What is required
Search the data for the word "computer" and copy each line that has it.

Supplied material
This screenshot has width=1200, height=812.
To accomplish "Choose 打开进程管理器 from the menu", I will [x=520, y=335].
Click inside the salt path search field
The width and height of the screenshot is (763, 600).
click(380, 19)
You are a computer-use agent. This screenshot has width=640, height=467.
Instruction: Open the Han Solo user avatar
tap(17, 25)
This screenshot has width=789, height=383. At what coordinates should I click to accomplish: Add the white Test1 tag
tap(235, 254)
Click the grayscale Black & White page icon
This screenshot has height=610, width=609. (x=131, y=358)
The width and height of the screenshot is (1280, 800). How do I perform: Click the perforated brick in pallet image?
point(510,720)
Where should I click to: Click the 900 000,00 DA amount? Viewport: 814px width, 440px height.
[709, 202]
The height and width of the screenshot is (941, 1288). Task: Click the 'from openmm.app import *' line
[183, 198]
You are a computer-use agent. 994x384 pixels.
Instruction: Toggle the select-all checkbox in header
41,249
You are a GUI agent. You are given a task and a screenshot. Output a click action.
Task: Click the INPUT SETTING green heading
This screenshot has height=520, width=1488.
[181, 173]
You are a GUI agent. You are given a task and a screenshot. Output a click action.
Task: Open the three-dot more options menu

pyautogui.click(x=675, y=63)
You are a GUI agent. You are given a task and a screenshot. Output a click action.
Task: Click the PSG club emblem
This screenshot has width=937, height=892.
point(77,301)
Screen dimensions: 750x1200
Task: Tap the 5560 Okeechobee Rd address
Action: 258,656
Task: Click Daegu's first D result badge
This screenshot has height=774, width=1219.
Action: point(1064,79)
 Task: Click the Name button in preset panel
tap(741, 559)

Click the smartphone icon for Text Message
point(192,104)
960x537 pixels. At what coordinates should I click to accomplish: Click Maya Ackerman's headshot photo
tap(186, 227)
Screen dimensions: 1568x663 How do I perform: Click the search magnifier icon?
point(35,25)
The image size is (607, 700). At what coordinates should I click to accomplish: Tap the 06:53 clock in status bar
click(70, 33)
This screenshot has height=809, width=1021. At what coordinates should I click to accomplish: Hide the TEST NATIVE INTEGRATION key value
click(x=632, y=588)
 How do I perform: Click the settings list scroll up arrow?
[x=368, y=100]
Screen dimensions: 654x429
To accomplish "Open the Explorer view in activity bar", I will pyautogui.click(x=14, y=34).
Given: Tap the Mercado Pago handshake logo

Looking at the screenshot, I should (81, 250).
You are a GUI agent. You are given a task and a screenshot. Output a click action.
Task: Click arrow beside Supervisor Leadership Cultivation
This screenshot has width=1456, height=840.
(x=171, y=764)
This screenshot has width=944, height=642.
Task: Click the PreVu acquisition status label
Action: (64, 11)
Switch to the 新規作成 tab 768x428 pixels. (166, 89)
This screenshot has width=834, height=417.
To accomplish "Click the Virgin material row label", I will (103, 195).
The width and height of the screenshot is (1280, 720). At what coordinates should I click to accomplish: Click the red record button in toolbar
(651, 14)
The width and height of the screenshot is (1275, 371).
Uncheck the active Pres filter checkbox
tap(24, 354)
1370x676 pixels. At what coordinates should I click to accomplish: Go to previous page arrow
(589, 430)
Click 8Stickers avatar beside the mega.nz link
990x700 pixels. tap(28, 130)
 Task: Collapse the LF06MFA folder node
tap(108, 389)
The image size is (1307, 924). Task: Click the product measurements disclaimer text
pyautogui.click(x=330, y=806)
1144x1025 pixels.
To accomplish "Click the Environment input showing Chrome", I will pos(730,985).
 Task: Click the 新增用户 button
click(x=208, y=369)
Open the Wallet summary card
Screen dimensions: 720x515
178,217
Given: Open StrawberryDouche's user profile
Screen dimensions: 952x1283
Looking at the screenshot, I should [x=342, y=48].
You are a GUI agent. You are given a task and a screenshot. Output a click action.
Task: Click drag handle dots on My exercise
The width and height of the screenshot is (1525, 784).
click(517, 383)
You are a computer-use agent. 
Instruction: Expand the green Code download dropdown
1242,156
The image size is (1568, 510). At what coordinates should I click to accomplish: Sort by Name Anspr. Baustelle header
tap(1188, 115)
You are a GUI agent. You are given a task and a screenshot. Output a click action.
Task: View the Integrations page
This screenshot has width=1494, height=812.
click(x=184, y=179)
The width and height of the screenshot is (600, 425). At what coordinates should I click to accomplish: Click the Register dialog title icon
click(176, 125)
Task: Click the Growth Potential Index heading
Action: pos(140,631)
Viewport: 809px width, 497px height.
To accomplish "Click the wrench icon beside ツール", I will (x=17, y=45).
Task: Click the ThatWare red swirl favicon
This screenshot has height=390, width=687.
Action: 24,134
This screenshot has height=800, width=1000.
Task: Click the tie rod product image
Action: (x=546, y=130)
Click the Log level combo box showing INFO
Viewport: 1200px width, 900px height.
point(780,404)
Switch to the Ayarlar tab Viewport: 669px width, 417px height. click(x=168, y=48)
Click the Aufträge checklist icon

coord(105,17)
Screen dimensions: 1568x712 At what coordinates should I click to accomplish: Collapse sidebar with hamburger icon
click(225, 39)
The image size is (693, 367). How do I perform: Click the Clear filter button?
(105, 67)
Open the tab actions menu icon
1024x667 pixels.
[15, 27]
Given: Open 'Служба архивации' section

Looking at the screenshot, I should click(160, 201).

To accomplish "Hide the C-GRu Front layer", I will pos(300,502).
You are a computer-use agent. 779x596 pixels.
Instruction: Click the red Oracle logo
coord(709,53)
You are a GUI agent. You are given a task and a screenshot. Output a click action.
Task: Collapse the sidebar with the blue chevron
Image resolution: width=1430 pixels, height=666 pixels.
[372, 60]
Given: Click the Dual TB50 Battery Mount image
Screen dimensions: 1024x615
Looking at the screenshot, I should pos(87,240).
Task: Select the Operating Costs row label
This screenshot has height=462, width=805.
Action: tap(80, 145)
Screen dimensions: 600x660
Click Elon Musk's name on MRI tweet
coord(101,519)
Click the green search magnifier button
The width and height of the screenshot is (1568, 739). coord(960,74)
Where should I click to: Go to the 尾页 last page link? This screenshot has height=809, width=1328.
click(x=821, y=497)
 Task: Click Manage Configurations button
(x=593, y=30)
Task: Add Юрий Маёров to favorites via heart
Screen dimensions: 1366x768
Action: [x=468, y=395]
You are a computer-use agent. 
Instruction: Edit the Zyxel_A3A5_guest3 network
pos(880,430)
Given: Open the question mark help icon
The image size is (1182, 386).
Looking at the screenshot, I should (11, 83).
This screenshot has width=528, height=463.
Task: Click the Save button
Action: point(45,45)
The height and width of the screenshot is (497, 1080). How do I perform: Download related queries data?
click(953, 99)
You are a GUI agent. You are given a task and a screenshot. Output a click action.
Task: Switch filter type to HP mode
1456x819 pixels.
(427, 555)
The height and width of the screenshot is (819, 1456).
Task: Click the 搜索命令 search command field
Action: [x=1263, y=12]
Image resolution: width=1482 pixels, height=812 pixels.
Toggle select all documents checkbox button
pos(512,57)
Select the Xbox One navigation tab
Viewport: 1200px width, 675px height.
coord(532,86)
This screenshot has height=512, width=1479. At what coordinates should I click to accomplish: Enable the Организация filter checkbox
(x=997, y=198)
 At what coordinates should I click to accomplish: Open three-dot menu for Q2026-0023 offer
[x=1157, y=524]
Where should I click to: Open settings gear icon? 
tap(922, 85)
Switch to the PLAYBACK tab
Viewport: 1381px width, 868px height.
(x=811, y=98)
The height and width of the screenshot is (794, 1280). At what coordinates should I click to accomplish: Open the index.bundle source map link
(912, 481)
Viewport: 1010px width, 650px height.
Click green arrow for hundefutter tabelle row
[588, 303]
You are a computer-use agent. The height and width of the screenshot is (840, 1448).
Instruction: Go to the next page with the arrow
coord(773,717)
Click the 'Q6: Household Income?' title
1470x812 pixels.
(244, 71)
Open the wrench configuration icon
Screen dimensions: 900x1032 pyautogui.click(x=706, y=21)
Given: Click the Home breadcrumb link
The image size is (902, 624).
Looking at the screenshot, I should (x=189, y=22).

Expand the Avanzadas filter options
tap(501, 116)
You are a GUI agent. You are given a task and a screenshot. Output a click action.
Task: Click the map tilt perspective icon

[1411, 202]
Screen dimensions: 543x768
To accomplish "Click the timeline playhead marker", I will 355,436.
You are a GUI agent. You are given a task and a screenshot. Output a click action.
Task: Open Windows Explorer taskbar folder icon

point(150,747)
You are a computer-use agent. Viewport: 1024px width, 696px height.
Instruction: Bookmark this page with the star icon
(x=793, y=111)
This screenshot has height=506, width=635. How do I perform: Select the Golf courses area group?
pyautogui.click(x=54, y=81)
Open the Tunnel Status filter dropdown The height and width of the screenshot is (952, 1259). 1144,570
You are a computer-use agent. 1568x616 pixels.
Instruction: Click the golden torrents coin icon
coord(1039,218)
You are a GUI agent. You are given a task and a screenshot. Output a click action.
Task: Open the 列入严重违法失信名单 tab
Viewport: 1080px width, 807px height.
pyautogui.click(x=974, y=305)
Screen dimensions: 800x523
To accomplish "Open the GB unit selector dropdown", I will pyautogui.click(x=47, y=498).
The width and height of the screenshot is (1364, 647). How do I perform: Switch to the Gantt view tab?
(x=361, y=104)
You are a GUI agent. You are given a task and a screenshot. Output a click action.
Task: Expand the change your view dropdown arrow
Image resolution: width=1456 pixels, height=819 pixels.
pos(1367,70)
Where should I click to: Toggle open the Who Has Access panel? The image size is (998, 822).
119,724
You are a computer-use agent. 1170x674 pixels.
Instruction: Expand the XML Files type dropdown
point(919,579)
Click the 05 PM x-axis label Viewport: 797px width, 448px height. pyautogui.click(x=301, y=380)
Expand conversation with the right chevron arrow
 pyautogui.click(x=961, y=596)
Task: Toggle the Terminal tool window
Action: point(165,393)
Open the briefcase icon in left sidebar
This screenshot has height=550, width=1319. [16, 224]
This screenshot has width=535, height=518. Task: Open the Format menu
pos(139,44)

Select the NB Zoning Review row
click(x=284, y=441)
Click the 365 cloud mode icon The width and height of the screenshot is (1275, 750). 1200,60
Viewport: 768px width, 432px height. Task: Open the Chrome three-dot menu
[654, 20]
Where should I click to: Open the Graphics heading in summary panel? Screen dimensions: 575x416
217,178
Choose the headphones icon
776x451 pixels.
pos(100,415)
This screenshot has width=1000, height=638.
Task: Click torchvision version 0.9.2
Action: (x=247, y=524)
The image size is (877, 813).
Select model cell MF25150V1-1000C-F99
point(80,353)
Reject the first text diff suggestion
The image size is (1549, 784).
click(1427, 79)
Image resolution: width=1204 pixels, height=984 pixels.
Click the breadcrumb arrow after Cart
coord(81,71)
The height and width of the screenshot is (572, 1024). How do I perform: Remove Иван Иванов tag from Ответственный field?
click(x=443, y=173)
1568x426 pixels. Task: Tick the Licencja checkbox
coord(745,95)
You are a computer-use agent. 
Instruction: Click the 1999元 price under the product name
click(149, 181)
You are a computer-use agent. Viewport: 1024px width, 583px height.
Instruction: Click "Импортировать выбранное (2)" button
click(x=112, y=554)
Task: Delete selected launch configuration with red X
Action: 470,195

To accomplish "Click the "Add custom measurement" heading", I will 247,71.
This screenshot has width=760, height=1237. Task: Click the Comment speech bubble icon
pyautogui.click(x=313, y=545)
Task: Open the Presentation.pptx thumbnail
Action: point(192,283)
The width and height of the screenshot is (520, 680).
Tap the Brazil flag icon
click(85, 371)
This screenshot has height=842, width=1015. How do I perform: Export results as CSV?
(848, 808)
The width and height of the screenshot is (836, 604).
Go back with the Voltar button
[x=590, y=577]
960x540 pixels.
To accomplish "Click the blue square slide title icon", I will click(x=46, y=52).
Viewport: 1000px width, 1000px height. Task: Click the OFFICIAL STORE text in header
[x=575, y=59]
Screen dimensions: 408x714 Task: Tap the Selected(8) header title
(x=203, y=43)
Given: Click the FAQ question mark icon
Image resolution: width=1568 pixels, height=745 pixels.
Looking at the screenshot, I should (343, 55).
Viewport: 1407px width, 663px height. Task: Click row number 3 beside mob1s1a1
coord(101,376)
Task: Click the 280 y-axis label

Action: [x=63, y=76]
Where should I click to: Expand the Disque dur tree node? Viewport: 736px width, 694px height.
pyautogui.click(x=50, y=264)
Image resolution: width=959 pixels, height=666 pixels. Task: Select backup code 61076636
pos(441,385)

Result of this exercise
You are a computer-use agent. This screenshot has width=640, height=467.
You are a computer-use agent. 994x384 pixels.
You are a computer-use agent. 
You are a computer-use agent. 779x596 pixels.
You are a computer-use agent. 
You are a computer-use agent. The height and width of the screenshot is (840, 1448).
You are a computer-use agent. Viewport: 1024px width, 696px height.
You are a computer-use agent. 1568x616 pixels.
You are a computer-use agent. 1170x674 pixels.
You are a computer-use agent. 
You are a computer-use agent. Viewport: 1024px width, 583px height.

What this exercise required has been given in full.